A estrutura híbrida que conecta blockchain ao mercado regulado

A solução opera por meio de um protocolo híbrido que integra blockchain ao mercado financeiro regulado. O modelo combina instrumentos jurídicos regulados, gestão de risco, compliance e bancarização com infraestrutura descentralizada e lógica automatizada de execução financeira. Essa abordagem permite unir o melhor dos dois mundos: a segurança e a supervisão do sistema tradicional com a eficiência e a programabilidade da tecnologia blockchain.

Lucas Montanini, founder e CEO da Fenynx, esclareceu que a proposta não é substituir o sistema financeiro tradicional, mas integrá-lo às capacidades trazidas pela tecnologia blockchain, smart contracts, rastreabilidade e automação programável. "Na prática, o cliente acessa uma operação de crédito colateralizado utilizando esses ativos como garantia, que são conectados a uma infraestrutura financeira programável e operante dentro de um ambiente regulado. O protocolo então realiza o monitoramento contínuo das garantias, controle de risco, gestão das regras operacionais e execução automatizada da lógica financeira da operação. O resultado é que os ativos deixam de ser apenas patrimônio digital e passam a operar financeiramente, gerando liquidez sem necessidade de venda", detalhou Montanini.

Condições e benefícios da nova solução de crédito

A operação oferece condições atrativas para quem deseja utilizar ativos digitais como garantia. A estrutura prevê LTV médio de até 50%, com taxas a partir de 1,4% ao mês. Os borrowers podem contar com possibilidade de liquidação antecipada, amortização parcial e estrutura bullet para quitação no vencimento final do contrato, com prazo de até 12 meses.

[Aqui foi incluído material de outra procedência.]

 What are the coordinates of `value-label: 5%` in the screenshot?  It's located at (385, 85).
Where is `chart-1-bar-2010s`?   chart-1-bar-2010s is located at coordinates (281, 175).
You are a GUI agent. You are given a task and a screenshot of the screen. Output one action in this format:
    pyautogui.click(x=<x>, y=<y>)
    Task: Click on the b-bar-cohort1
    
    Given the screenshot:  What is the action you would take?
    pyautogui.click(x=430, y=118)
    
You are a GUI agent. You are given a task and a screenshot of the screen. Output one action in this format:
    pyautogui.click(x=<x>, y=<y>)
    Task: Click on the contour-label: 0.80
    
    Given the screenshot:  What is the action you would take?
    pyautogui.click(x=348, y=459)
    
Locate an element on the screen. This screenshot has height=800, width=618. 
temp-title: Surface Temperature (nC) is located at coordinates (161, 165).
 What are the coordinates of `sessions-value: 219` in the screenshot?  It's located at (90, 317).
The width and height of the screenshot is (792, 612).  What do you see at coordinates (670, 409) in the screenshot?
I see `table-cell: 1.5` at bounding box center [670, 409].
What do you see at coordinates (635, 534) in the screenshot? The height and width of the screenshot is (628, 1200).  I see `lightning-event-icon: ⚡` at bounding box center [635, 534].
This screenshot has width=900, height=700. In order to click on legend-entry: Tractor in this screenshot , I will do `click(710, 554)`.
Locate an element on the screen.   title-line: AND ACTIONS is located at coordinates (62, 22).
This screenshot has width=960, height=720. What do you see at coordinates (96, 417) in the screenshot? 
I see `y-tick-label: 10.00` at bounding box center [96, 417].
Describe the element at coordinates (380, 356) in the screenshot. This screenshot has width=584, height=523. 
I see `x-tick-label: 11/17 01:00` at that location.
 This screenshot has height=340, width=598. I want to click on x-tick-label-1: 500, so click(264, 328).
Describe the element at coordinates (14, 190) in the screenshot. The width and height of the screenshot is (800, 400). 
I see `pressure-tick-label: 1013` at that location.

Entre os principais benefícios estão a possibilidade de acesso à liquidez sem necessidade de alienação dos ativos digitais, preservando exposição ao potencial de valorização. Além disso, o modelo de garantia real pode proporcionar taxas potencialmente mais competitivas. A integração entre ativos digitais e infraestrutura financeira também reduz fricção operacional, aumenta velocidade de execução e amplia capacidades de monitoramento automatizado, rastreabilidade e gestão contínua de risco.

Perspectivas para o setor de ativos digitais

A parceria entre Rise e Fenynx representa um movimento significativo para o setor financeiro digital brasileiro. Ao transformar ativos digitais em infraestrutura financeira utilizável, as empresas abrem caminho para uma nova fase de utilidade econômica dessas reservas, conectando o universo criptográfico ao sistema de crédito regulado de maneira eficiente e segura.